**WHAT YOU SHOULD DO:** From the line that contains "Task: Switch to the Notes tab" through the closing line of the entries, write out each line exactly; pictures stay out.

**RECORDS SUPPLIED:**
━━━━━━━━━━━━━━━━━━━━

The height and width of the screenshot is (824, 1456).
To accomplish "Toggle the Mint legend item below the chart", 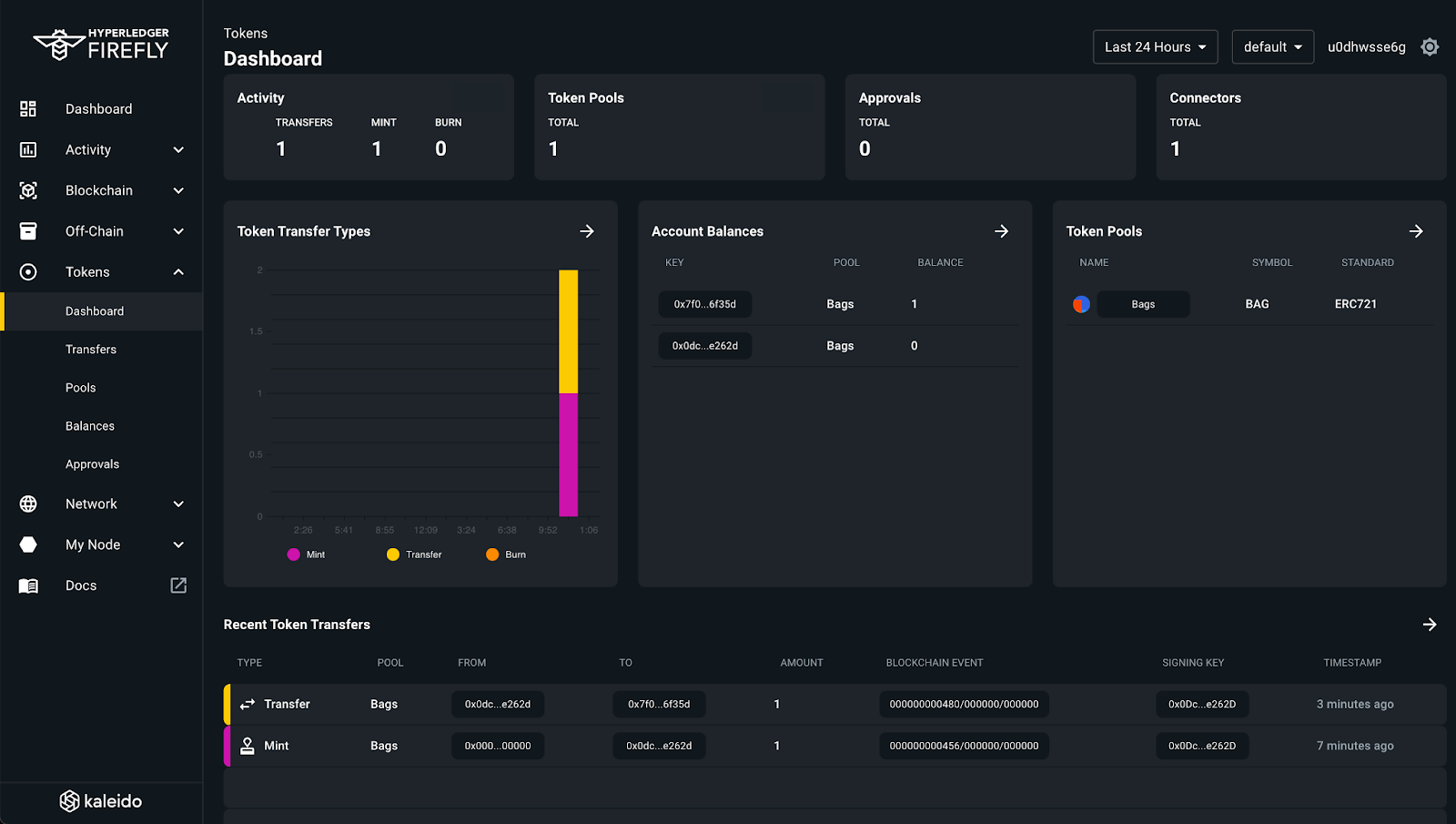I will click(x=305, y=554).
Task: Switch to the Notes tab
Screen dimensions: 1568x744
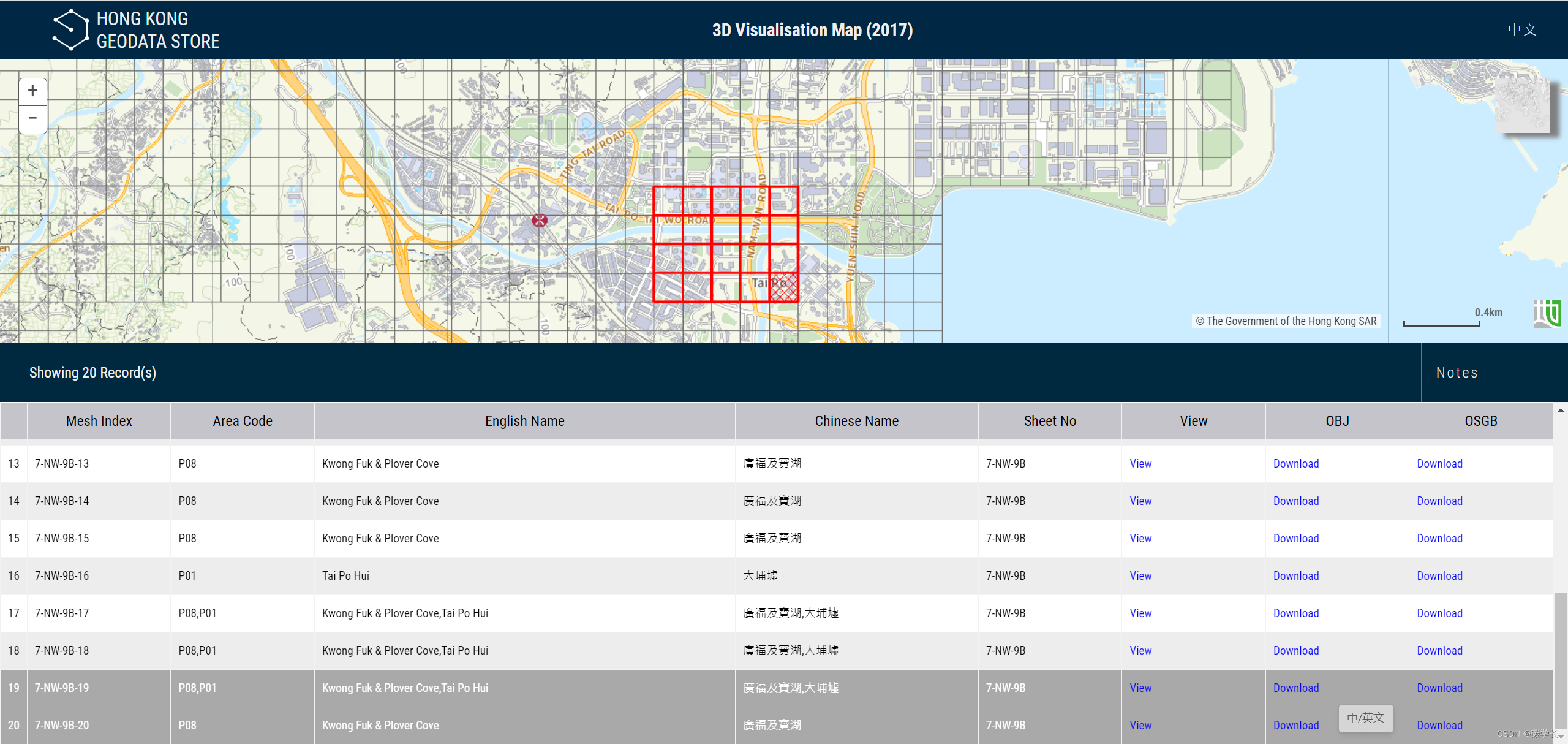Action: tap(1457, 372)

━━━━━━━━━━━━━━━━━━━━

**SOLUTION TO THIS PROBLEM:**
Task: Switch to the Notes tab
Screen dimensions: 1568x744
Action: tap(1457, 372)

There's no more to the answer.